Aprender de Venezuela

 

Vicente Llorca *

 

Ahora que El País descubre la deflación en la que vive esta tierra y la lacerante crisis que padece Canarias, la más profunda de toda España, recuerdo un artículo que publiqué el 10 de febrero del año 2001:

Venezuela también fue tierra de promisión. Hubo un tiempo en que la república hermana sedujo al mundo. El boom económico que vivió la convirtió en polo de atracción. Hasta allí emigraron cientos de miles de personas, muchas canarias. (…) Había riqueza y el bolívar servía para sostener a muchísimas familias, incluso a los que vivían más allá del mar Caribe. ¡Qué tiempos!

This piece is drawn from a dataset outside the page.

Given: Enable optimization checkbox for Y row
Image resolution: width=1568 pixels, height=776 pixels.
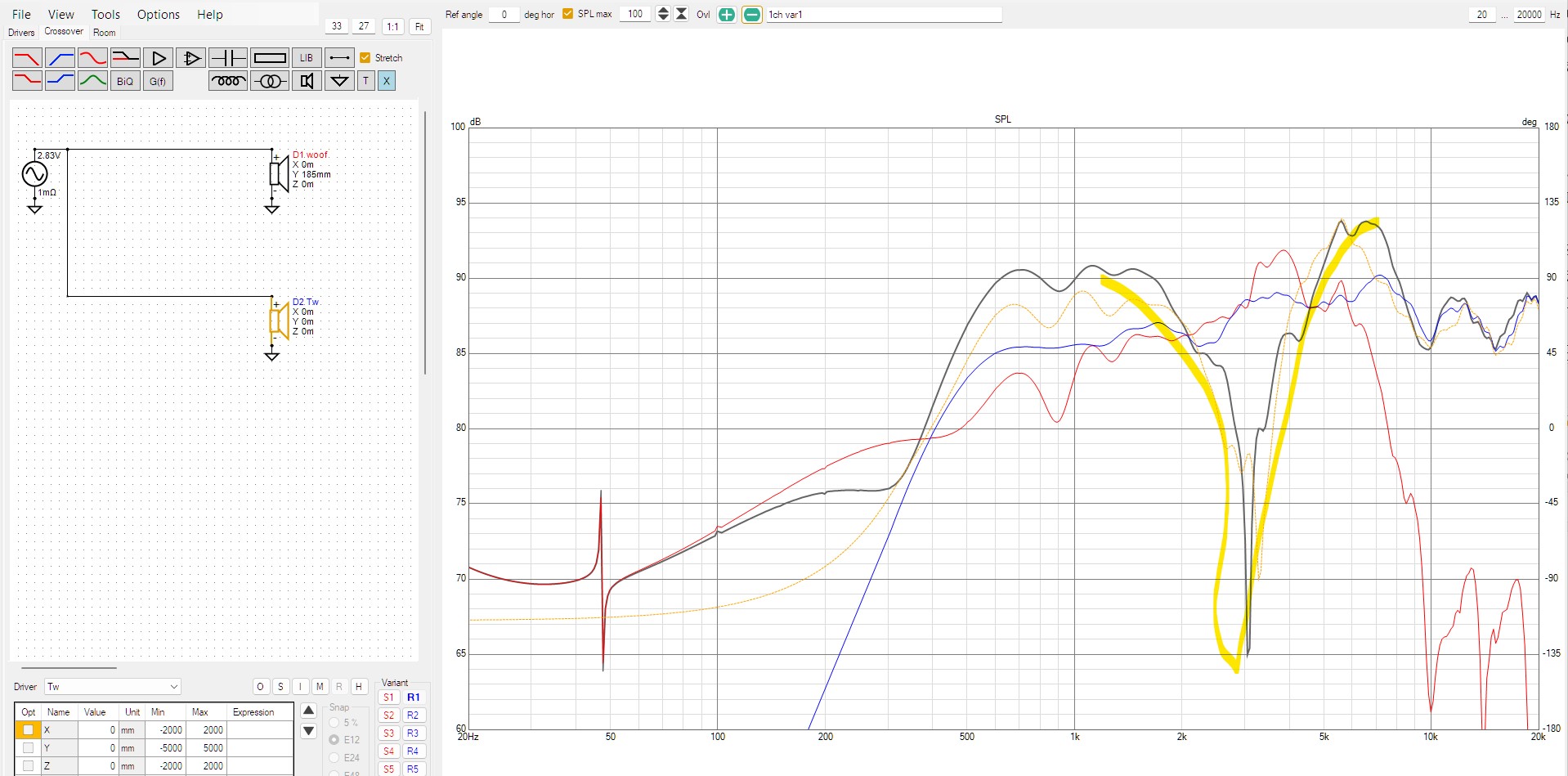Looking at the screenshot, I should click(x=29, y=747).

Venezuela era rica y vivía ricamente. ¿Y? La realidad fue que la borrachera de riqueza sólo sirvió para «corromper el país por medio de un sistema de subsidios, dones, prebendas, exenciones fiscales y privilegios», según palabras de Arturo Uslar Pietri. (…)

Y, claro, pasó lo que tenía que pasar. Acabó la bonanza y llegó entonces la crisis. El bolívar se precipitó al vacío y de la época de la riqueza sólo se heredó aquella sociedad sin referencias, un desequilibrio social aterrador, una crisis político-institucional, un rechazo a los partidos tradicionales después de tantos años de conchabeo y ausencia de proyecto de futuro, una huida de los muchos que hasta allí emigraron (…)

La tragedia venezolana debiera servirnos de enseñanza pues no en vano no son pocos, al contrario son muchos, los paralelismos que entre aquella realidad y la nuestra existen. Y a nosotros nos toca aprender de lo que allí sucedió para evitarlo aquí.

Canarias vive hoy, proseguía el artículo del año 2001, tiempos de bonanza, para muchos esta es ahora la tierra de promisión (…) se realizan infraestructuras viarias milmillonarias, se subsidia a cuanto se cruce en el camino, las sospechas de corrupción entran dentro de lo cotidiano, la asintonía de los ciudadanos con los responsables y partidos políticos crece por minutos y se diseña un futuro en el que sólo vale el consumo (…)

Ahora bien, preguntaba entonces, ¿y cuando acabe la bonanza? ¿Qué será de los acreedores que no puedan hacer frente al sin fin de obligaciones contraídas, muchas de ellas alentadas por esta cultura promovida de consumo desenfrenado, qué de los sostenidos por el clientelismo, qué de un sistema farisáico en el que ha predominado el mercado o el compadreo? (…)

Estamos en el año 2009. Acabó la bonanza. La Canarias, que fuera, como Venezuela, tierra de promisión, encabeza hoy la tasa de desempleo, duplica su endeudamiento, es líder en fracaso escolar, su renta per cápita está por debajo de la media nacional, la deflación es aquí más profunda que en cualquier otra parte, tiene la cesta de la compra más cara de España...

Vista la realidad, se constata que el sistema económico sobre el que se ha soportado esta comunidad, basado sólo en la construcción, el turismo y el consumo, se ha demostrado insostenible. ¿Y? Nada aprendimos. Seguimos oyendo el mismo guineo de siempre: el reto es activar un nuevo modelo económico, diversificar la economía. Sólo palabras. Lo mismo que en 1983, 1992, 2001, etc, etc.